Over the past couple of months, one topic has been brooding away at the back of my mind, and it’s DNFing (Did-Not-Finish) books. There have been so many awesome posts about this subject and in honesty, I’ll be echoing what’s already been said if I write a post on the Yay-or-Nay sides of the argument.
It’s taken me a while to process my thoughts, but, I’ve come to a decision that works for me. It’s not one that I’ve taken lightly, but I feel like I need to do this.
I’m going to give myself the option to DNF any book I begin reading that isn’t working for me.
Let me explain why I’ve come to this decision…
Sometimes… reading can feel like a chore
Before I blogged, I didn’t feel like I had any time-frame to read a book within. If it took me two weeks to read a book I wasn’t in love with… so what? I felt like I had all the time in the world to keep going. I’ve only DNF’d one book in my life, (a Kindle freebie), and two more that I’ve put aside that I intend to pick back up at some stage.
What’s changed? Well, blogging
I feel like I have to read ‘X’ amount of pages each day, just to get a book completed to get a review written for the blog. I want to love every one of those pages, but if I’m not connecting with the story or writing style, I force myself to keep reading. It’s something I didn’t consciously start doing, but now that I’ve realised I’m doing this, something HAS to change. Reading is a favourite hobby of mine and I don’t want to end up resenting my ‘escape’.

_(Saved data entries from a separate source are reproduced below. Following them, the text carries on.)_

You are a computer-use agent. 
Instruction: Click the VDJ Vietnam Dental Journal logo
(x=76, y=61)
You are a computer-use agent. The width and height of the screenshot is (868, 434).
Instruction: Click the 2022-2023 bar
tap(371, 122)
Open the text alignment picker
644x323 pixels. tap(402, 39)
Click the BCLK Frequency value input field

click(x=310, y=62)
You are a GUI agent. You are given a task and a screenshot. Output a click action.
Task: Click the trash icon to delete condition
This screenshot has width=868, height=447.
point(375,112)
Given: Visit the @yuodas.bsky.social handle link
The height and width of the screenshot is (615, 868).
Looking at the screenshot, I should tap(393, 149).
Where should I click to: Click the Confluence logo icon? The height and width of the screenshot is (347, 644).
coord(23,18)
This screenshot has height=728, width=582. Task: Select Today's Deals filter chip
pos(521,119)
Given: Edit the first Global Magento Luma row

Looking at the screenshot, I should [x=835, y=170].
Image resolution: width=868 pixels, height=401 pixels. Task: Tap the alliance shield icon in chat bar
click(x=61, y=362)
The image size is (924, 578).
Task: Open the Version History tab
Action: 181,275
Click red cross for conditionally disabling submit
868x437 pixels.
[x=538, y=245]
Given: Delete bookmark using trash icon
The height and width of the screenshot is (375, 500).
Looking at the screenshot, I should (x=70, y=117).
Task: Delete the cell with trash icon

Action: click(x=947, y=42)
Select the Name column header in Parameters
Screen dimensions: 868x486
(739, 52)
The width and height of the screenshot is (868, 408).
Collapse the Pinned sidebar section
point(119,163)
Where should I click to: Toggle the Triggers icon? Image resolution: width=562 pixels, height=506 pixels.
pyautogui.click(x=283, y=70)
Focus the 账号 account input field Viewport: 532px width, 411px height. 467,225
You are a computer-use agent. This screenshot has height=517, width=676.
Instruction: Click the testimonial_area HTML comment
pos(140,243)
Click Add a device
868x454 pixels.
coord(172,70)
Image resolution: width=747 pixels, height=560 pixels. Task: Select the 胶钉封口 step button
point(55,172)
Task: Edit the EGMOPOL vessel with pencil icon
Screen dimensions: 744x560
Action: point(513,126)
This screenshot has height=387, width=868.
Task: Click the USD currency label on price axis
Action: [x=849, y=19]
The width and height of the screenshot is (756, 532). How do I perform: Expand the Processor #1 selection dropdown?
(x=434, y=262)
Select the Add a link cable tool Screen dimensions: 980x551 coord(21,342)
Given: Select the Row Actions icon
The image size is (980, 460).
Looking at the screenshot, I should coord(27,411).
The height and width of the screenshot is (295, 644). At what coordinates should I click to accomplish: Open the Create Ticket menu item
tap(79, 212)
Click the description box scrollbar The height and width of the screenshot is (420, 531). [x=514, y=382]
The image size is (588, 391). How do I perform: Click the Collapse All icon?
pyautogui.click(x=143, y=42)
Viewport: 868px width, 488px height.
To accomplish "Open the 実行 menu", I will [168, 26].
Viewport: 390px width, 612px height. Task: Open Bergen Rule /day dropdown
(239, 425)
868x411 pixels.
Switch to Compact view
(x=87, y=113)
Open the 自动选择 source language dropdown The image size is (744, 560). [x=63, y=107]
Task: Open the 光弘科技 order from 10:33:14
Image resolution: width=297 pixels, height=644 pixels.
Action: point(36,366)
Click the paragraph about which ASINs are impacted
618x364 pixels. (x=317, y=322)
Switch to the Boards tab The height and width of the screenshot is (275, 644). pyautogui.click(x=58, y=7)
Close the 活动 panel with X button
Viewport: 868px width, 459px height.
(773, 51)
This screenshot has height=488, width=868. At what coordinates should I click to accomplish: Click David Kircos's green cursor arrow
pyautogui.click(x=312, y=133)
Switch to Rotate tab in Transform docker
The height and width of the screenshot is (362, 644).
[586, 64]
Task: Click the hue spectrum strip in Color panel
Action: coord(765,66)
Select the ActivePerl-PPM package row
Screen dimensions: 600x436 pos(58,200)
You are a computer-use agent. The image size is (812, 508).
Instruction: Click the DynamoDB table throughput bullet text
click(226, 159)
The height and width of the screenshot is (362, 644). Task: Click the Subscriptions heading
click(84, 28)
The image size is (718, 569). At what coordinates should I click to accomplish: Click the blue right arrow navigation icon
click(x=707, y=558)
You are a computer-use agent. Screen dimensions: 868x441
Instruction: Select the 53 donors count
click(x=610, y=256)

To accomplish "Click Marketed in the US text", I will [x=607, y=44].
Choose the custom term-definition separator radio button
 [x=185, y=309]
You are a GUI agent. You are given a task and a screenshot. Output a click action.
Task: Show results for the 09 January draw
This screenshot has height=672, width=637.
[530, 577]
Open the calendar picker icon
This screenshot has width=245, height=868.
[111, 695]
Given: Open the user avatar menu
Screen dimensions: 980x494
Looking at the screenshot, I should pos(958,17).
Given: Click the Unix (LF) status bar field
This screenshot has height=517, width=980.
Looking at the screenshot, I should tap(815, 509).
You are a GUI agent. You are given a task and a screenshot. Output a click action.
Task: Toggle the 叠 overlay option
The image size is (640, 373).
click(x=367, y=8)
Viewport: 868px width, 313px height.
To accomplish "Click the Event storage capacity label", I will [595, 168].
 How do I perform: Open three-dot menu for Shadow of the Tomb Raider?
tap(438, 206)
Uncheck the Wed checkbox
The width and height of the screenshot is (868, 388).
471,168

My reading time is limited
I only have so many hours of ‘me’ time every day, and it’s becoming harder and harder to fit both reading and blogging in with everything else I love doing. I usually get about an hour a day to read. On a good day, I can manage two. This isn’t a huge amount of time, and when I’m struggling to read a book I don’t like, I’m beginning to feel like I’m wasting those precious hours. I’ve found that writing-style is what I struggle most with. For the most part, I can continue on reading when I don’t connect with characters, but if the actual style of the book is irritating me, I have such a hard time to find the motivation to continue on.
The grey area of ARC’s and review requests
Even the thoughts of abandoning an ARC makes me feel guilty! I’ve been very lucky so far. I might have disliked a couple of ARC’s I read, but I managed to finish the books. But, that little voice of “what if?” keeps getting stronger.
How long will this luck last?
I’m not naïve enough to think I’m going to love every ARC I read. Eventually, the day will come where I won’t be able to tolerate another word… then what? I force myself to continue on, getting angrier and angrier, every second word will bother me, I’ll want to annihilate the characters and wish I could unleash Celaena Sardothien into the book to do my bidding, and by the end I’ll be spitting fire and brimstone.
Now, while I might enjoy getting my ranty-pants on every now and then, I never enjoy hitting publish on those reviews, and I usually go back and tone it down. I WANT to love and gush over every book. This is totally unrealistic, and I feel it’s just as natural for readers to dislike a book as it is to love a book. Ultimately, this is what made me make this decision.
I feel like this decision to DNF is more a precaution, rather than something I’m going to be doing every other week.
I need to give myself the option to walk away if things become unbearable. I know I’m going to feel guilty about it, but if I’m curious about the story in the future, I can always come back and give it another shot.